Your assignment ::
Repeat only the lines from the one that contains "You are a GUI" through the final line of the listing below, exactly, please, without pictures.

Material shown ::

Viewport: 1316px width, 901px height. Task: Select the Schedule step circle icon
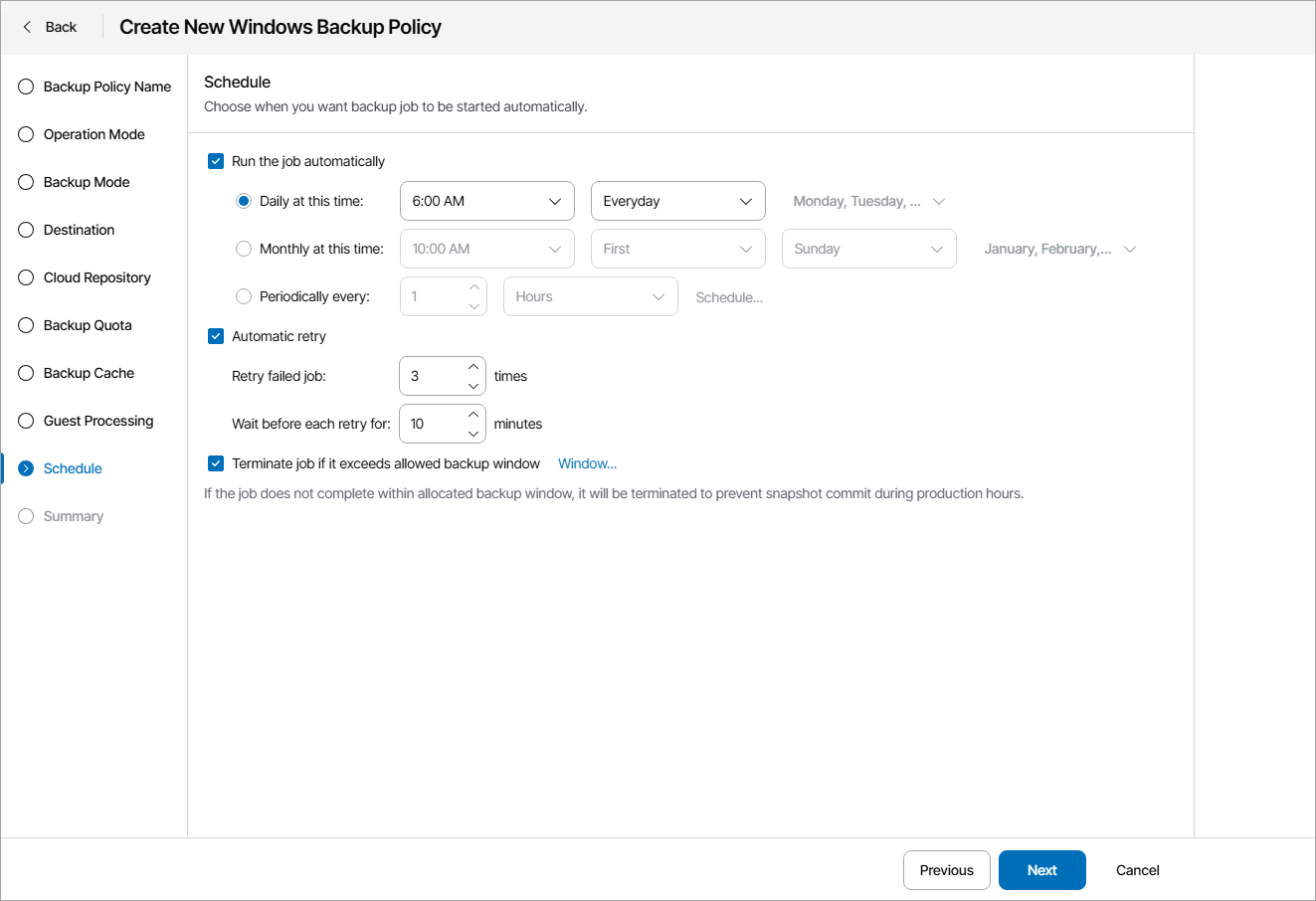pos(26,468)
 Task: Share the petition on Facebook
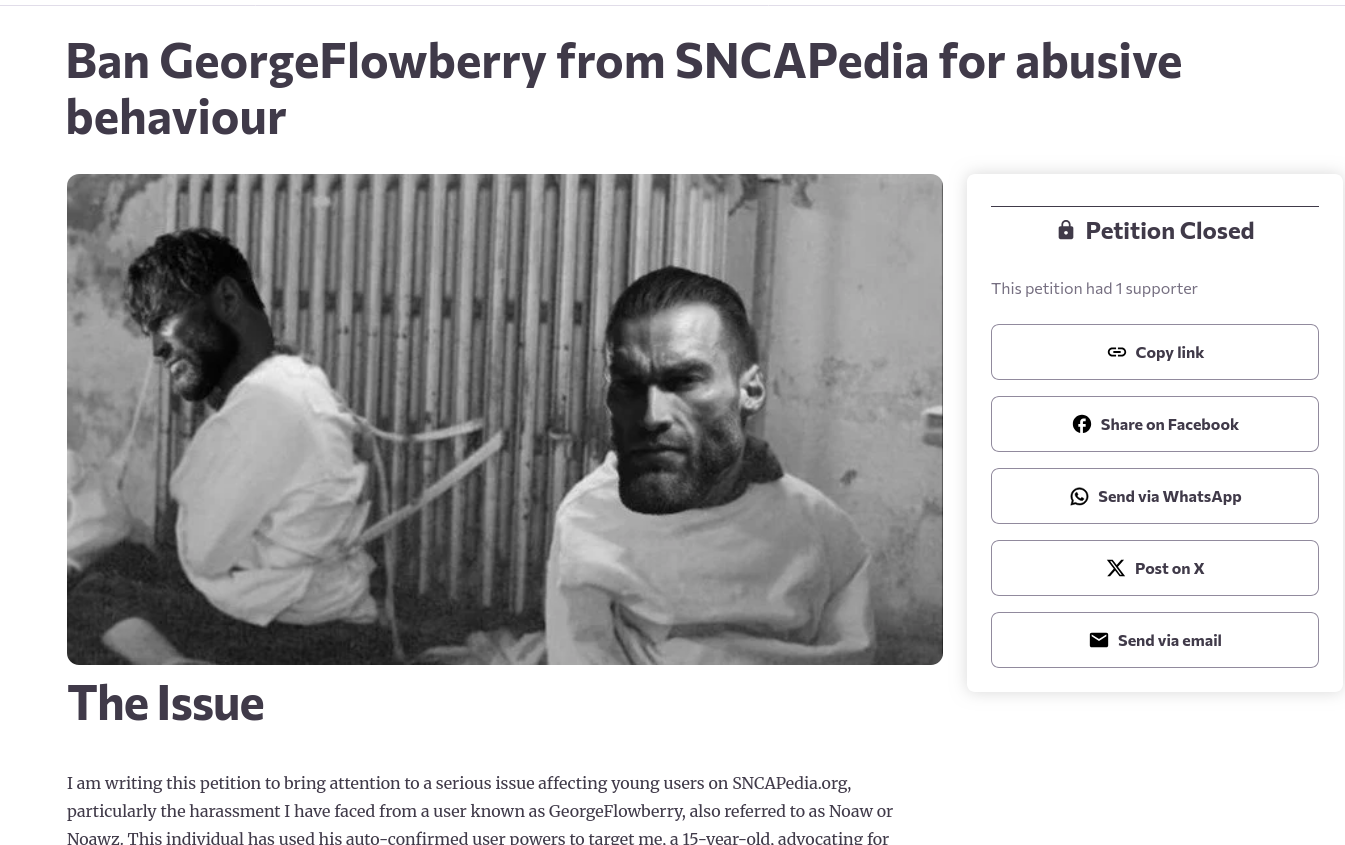(1169, 424)
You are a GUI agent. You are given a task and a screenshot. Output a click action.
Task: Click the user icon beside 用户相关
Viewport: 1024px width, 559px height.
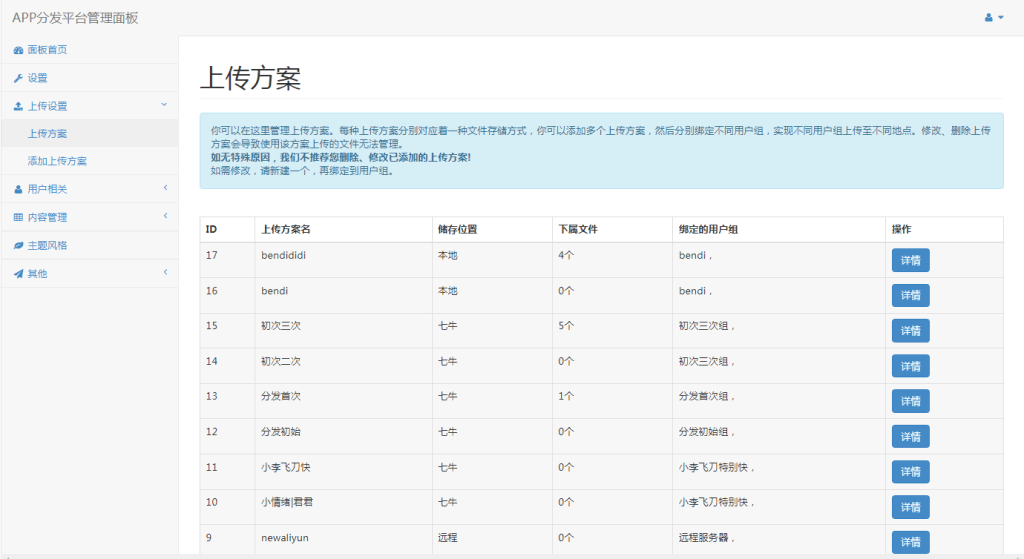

Problem solution ::
You are a GUI agent. You are given a task and a screenshot. Output a click action.
Task: Click the user icon beside 用户相关
Viewport: 1024px width, 559px height.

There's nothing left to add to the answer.